▸ PROBLEM:
Turn the records starting at the line containing "Task: Select the Me radio button" and ending at the line containing "Action: click(x=23, y=158)" into a Markdown table with the columns Row and Line, skipping blank lines.

** start of ENTRIES PROVIDED **

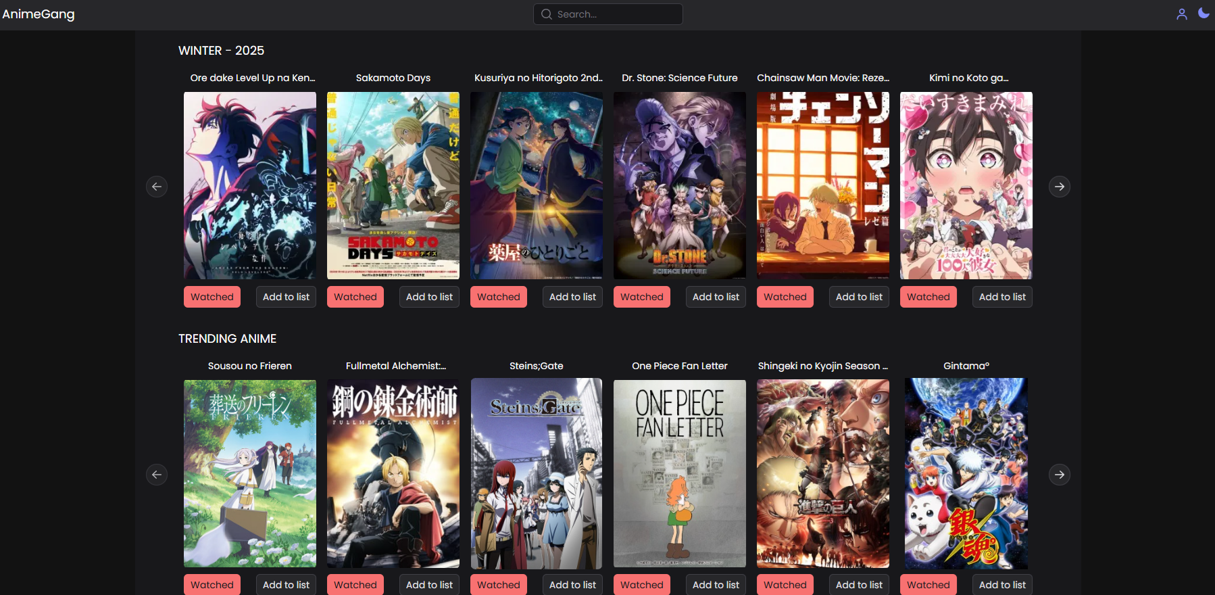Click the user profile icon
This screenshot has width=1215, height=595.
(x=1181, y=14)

** end of ENTRIES PROVIDED **
** start of ENTRIES PROVIDED **

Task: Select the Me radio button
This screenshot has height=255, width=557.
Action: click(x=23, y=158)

** end of ENTRIES PROVIDED **

▸ COMPLETE ANSWER:
| Row | Line |
|---|---|
| 1 | Task: Select the Me radio button |
| 2 | This screenshot has height=255, width=557. |
| 3 | Action: click(x=23, y=158) |